Nothing outside the stretch is wanted. Repeat exactly the lines of the listing below from the one that contains "Given: Click the back arrow button" through the one that contains "The height and width of the screenshot is (780, 946).", both ends included.

----------------------------------------

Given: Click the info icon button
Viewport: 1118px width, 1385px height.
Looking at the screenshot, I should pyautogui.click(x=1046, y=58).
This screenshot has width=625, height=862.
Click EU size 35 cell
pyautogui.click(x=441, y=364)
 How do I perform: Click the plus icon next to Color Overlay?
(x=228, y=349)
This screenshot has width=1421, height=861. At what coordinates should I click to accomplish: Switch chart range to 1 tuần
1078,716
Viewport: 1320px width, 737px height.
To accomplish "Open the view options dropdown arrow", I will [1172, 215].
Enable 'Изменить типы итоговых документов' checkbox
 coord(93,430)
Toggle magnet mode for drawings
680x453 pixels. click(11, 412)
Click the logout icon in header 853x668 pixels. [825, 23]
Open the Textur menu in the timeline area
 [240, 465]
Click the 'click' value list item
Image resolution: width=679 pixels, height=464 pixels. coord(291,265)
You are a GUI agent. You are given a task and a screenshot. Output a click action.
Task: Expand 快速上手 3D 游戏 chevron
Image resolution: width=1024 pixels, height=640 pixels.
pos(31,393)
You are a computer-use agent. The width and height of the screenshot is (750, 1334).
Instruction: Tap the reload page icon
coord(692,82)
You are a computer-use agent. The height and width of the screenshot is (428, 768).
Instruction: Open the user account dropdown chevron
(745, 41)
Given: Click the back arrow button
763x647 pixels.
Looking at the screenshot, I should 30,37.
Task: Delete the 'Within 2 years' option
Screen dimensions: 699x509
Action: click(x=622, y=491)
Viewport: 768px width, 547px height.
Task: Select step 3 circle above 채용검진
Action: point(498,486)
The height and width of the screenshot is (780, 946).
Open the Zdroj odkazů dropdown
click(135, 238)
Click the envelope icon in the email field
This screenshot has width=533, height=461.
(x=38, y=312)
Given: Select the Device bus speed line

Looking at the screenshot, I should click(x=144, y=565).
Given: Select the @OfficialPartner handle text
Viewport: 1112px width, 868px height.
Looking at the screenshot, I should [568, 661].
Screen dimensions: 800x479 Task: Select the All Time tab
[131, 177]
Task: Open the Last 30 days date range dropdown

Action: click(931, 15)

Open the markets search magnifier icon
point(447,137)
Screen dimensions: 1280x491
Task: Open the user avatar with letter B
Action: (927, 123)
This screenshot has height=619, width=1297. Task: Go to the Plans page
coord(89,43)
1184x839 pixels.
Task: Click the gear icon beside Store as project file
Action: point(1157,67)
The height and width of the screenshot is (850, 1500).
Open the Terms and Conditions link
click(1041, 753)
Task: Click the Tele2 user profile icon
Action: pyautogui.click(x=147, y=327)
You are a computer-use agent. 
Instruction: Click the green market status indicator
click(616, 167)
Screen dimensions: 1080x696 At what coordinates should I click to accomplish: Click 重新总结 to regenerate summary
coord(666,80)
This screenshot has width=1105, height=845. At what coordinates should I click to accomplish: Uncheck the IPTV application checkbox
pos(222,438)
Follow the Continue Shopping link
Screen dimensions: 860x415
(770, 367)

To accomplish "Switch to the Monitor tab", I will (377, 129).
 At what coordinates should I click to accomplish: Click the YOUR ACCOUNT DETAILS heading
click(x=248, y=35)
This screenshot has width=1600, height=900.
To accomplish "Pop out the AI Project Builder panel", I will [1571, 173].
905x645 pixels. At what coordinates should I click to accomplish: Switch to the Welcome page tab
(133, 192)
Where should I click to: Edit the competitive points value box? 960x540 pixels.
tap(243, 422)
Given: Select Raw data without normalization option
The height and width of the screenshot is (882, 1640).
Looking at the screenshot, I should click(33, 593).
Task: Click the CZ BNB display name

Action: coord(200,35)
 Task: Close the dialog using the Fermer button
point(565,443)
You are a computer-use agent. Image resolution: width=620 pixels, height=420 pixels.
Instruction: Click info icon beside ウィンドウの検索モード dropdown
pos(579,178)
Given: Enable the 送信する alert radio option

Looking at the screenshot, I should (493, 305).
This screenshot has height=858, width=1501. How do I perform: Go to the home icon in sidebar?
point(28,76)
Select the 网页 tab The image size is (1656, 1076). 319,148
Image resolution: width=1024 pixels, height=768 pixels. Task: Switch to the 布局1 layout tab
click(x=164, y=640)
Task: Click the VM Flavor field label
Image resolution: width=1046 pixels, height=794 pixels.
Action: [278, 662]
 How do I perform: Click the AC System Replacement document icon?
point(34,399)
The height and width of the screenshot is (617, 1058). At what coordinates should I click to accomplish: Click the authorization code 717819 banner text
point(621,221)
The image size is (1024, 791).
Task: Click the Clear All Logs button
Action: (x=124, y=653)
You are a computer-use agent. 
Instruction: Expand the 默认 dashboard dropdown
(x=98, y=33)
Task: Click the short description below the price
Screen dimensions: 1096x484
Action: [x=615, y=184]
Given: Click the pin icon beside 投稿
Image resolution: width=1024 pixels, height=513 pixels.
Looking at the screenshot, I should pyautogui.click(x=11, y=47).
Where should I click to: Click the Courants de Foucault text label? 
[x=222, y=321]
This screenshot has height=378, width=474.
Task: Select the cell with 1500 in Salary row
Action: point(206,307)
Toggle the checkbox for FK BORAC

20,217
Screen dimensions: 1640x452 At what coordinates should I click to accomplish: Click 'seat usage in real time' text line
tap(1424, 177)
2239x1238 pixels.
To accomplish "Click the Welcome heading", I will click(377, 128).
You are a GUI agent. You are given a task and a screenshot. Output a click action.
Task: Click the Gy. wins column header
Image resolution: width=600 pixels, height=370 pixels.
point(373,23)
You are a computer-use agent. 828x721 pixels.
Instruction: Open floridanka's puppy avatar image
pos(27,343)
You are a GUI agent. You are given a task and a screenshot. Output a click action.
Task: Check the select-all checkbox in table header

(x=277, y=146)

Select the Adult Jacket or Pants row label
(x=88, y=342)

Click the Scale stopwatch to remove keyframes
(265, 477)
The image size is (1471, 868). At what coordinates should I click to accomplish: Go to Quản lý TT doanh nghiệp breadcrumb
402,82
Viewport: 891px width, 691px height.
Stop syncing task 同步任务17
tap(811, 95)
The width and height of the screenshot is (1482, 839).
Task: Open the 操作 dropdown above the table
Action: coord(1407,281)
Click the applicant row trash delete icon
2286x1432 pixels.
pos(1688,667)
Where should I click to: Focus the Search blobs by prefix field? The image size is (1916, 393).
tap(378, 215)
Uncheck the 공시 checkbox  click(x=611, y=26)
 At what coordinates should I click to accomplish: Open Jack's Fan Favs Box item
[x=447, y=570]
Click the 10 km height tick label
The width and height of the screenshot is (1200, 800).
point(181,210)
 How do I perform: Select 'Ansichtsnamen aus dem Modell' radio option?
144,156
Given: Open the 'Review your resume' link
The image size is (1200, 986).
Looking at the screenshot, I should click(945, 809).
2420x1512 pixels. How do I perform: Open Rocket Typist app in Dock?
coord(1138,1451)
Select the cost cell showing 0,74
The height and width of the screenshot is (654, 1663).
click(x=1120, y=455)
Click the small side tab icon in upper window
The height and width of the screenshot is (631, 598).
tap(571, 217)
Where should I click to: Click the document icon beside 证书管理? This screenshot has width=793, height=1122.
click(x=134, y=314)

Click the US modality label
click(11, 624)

----------------------------------------

• _Answer to the exercise_
Given: Click the back arrow button
763x647 pixels.
Looking at the screenshot, I should 30,37.
Task: Delete the 'Within 2 years' option
Screen dimensions: 699x509
Action: click(x=622, y=491)
Viewport: 768px width, 547px height.
Task: Select step 3 circle above 채용검진
Action: point(498,486)
The height and width of the screenshot is (780, 946).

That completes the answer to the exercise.